Paddling and spanking - those should be safe. Unless someone gets a bit heavy-handed and strikes too close to the tailbone, cracking it - and while I haven't seen that happen, I have talked with someone who was recovering from just such an injury. She'd received the injury at the hands of her long-term partner, who was generally highly regarded - he wasn't a clueless top. Stuff happens.

Bondage - that should be safe, right? Mostly, it doesn't hurt anyone - but I was DM at a dungeon about a year ago when a big, strong guy was bound with his wrists above him - not even close to suspension, just a vertical spreadeagle. A damn good domme - his wife - was flogging him. Nothing for anyone to get excited about, until his knee popped loose - no damage, just would have been a stumble if he'd been walking. Unfortunately, it dislocated his shoulder. Nobody's fault, nothing "dangerous" was being done - but it necessitated a trip to the ER and a long, painful healing period. Feces occurs, and sometimes it happens to people who know what they're doing.

Well, okay - let's let actual BDSM activities out of it - those people are nuts anyway. Standing on the sidewalk outside of a dungeon should be safe - but it's not. People die in the U.S. every year from just standing on the sidewalk. Car accidents account for most of these fatalities, and I imagine a few are killed in gang warfare (targets or not). Things fall from buildings.

Staying home in bed should be safe - but again, there are accidents every year that cause injury or death to someone home in their bed - and not all of them are from acrobatic sex.

There is no certain safety this side of the grave - not anywhere, not for anyone. For anyone to claim that anything is absolutely safe is absurd. But absolute safety is not what's generally talked about - it's relative safety that they mean when they say "he's unsafe with that singletail" or "I felt so safe in that japanese bondage harness". Thus, the question becomes, how much relative safety do you need to judge something as "safe enough"?

Everyone answers that question for themselves, and where they draw the line varies widely - what's safe enough for me may not be safe enough for you, and what's safe enough for Mortimer may give me the willies. So, unless you know exactly who you're talking about, and where they draw their "safe enough" line, the word "safe", as regards BDSM activity, really doesn't mean anything - and if you do know where a particular line is drawn, the word only applies to them - it can't apply to everyone.

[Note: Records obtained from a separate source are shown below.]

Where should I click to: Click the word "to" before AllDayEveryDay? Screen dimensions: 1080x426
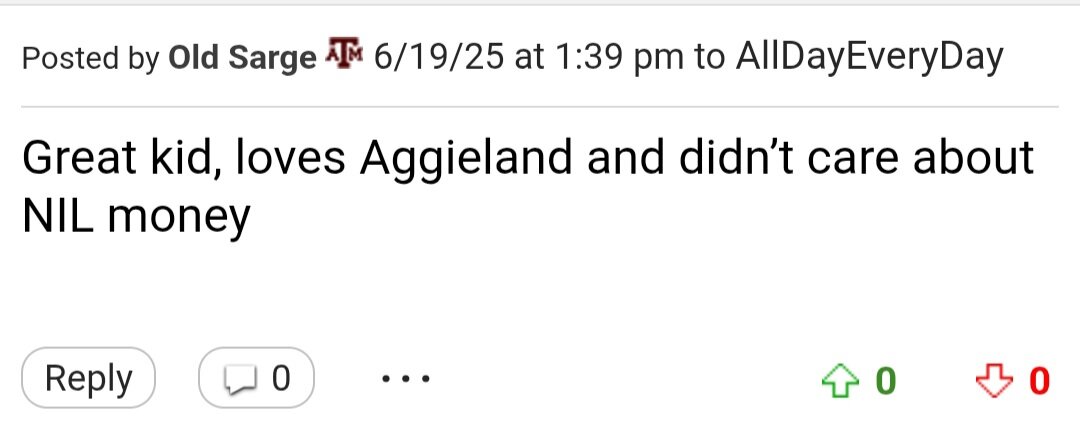tap(709, 59)
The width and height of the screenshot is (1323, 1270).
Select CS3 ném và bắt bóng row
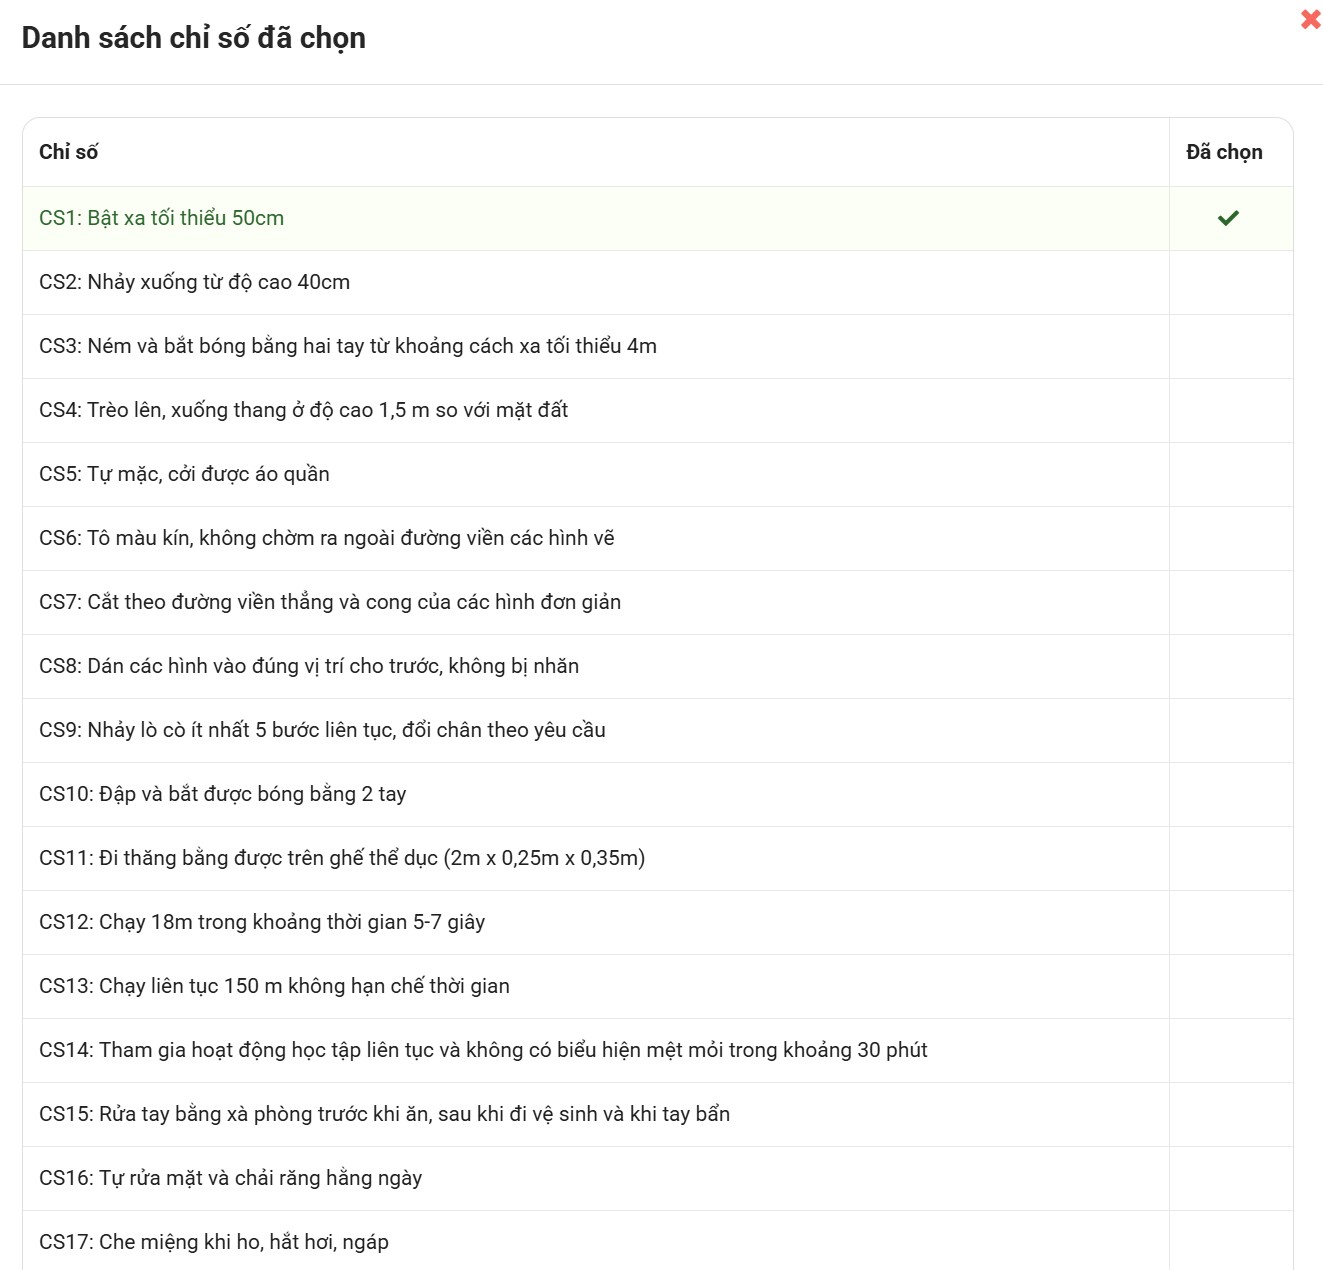(x=348, y=346)
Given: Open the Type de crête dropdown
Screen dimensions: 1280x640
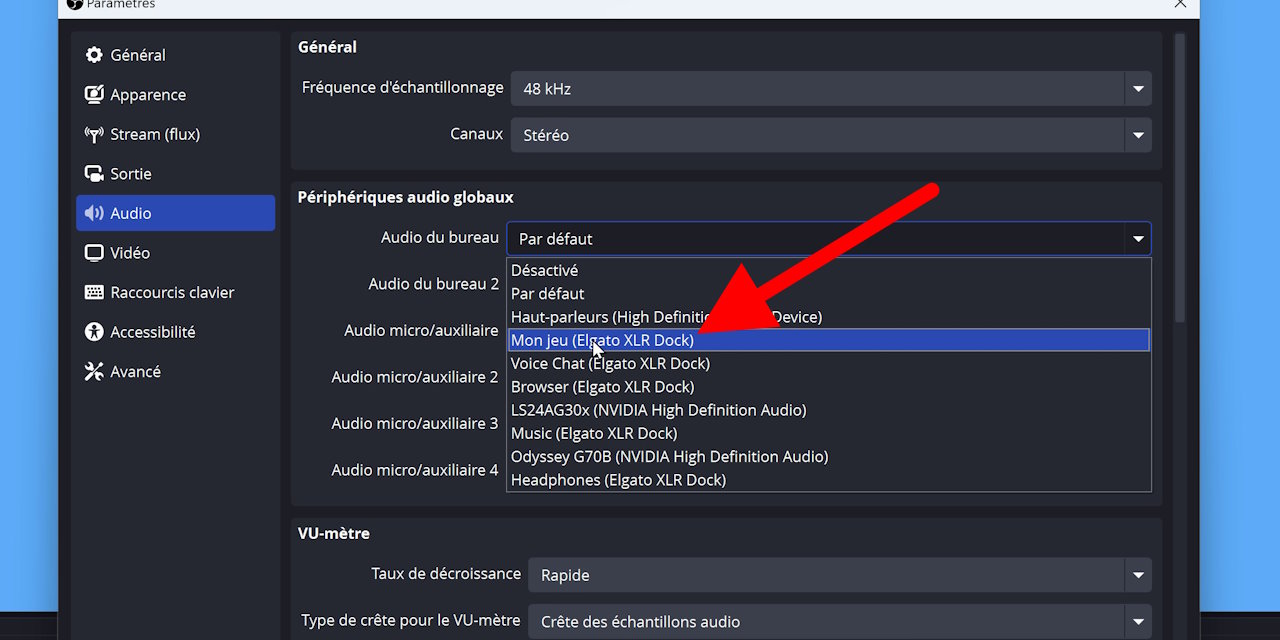Looking at the screenshot, I should point(1137,621).
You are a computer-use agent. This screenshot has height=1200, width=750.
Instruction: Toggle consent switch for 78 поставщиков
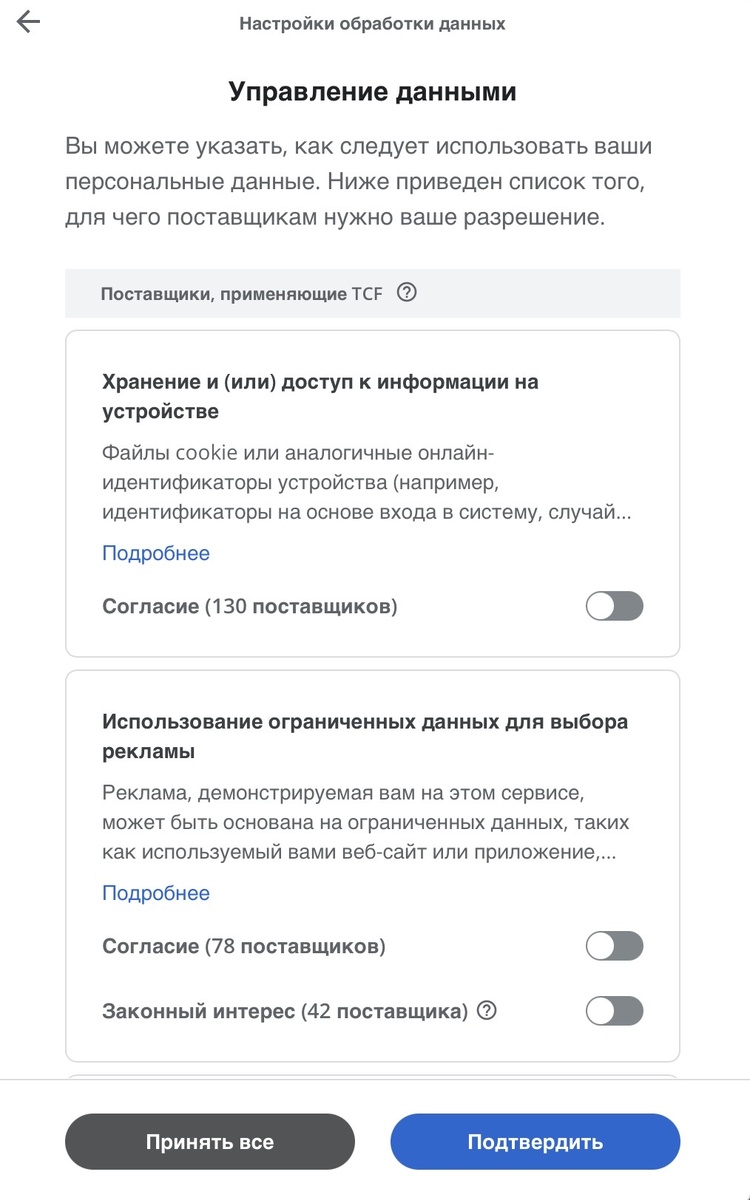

So, "safe" is a very pretty-sounding word - but all by itself, it either can't exist or has no clear definition - so it really doesn't mean anything.

Sane - now, there's a word that feels right. Unfortunately, the psychiatric profession doesn't use the word any more, because it's a useless measurement. Almost everyone has a deviation from what used to be considered "sane" - a neurosis, a fetish, a phillia (unreasoned fear of ____), an aversion or fascination with something that makes them atypical. "Sanity", per se, doesn't exist.

There's another perfectly good-sounding word that doesn't really mean anything. This leaves us with consensual.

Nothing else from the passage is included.